How Three Seas Counselling Treats Social Anxiety
As with other anxiety disorders, social anxiety is often found in connection with other mental health issues such as depression, low self-esteem and alcohol and drug abuse. It is important to seek help if you are experiencing stress and anxiety in social contexts. Social anxiety can be treated using medical (drug) or psychological approaches such as cognitive behavioural therapy.
Three Seas offers intensive counselling that can help you:
- Understand why you are anxious
- Dissect choices that may be contributing to your anxiety
- Offer you coping mechanisms
- Help you master new social skills
- Offer you a path out of anxiety
Our counsellors work with you to develop a custom-tailored plan that will treat your anxiety in a way that feels safe and comfortable. We offer confidential, judgment-free settings where you can safely explore your emotions. We know it’s not easy to seek counselling when you struggle with social anxiety, but we use the therapeutic relationship as a testing ground for working beyond anxiety. You can get better, but you won’t without treatment. Let Three Seas do the heavy lifting to pull you out of a life of anxiety and into a life of engaged social commitments.
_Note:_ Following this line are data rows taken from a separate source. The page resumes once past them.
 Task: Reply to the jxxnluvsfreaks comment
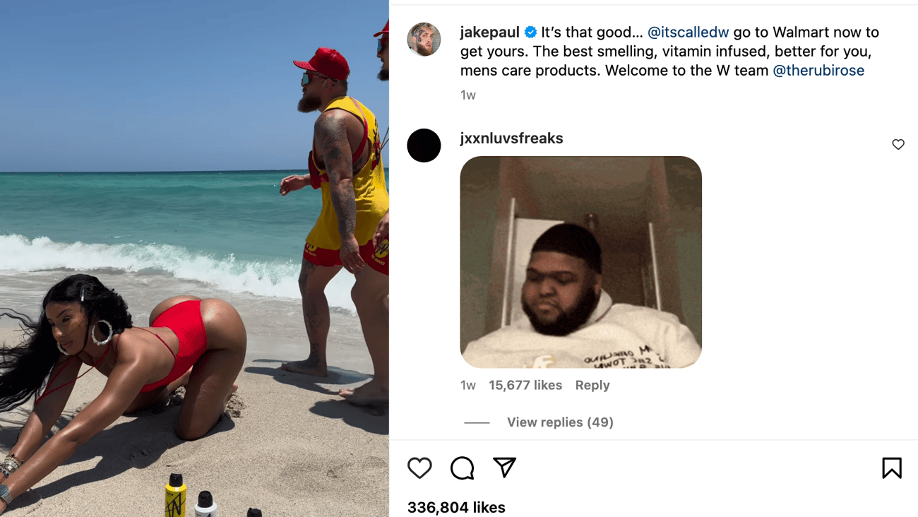[592, 385]
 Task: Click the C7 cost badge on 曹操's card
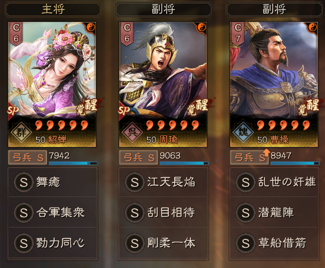click(x=238, y=33)
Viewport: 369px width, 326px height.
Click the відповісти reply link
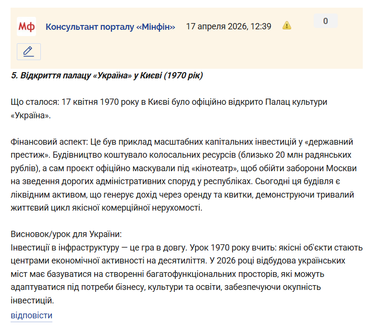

Eliminate Anxiety with A More Peaceful Mind
Our minds can have a powerful and convincing influence on our ability to judge whether a certain situation, interaction or impending circumstance is actually a threat to us or not. When our minds trick us into believing a threat is real and present, it can cause an uncomfortable physiological reaction.
But what are these threats?
What is it that our mind is tricking us into believing?
Understanding this is one of the first steps to taking control over your anxiety. Provoking thoughts can come in all shapes and sizes but the central factor in the symptomatology of anxiety is worrisome thoughts that just grow bigger and more real, rather than go away. Some people are threatened by the idea that our significant others will abandon them; leaving them rejected and unloved. For others, constant worry about an imminent catastrophe paralyses their ability to judge the likelihood of such an event occurring. We can become anxious about our health, public speaking, feeling like an imposture, not being good enough, being unlovable, how untrustworthy other people are, rejection, our safety, the safety of others… the list goes on. The common theme here is that we tend to feel trapped by this uncomfortable thought and, no matter how illogical our panic may be, the thought can be so convincingly real that our body has to react.
Living with it doesn’t have to be uncomfortable and there are many ways in which we can try to take control over the incessant mind traps we fall into. At The Three Seas Psychology Group, our psychologists are highly qualified and experienced in helping people to overcome and develop a more peaceful and less reactive mind.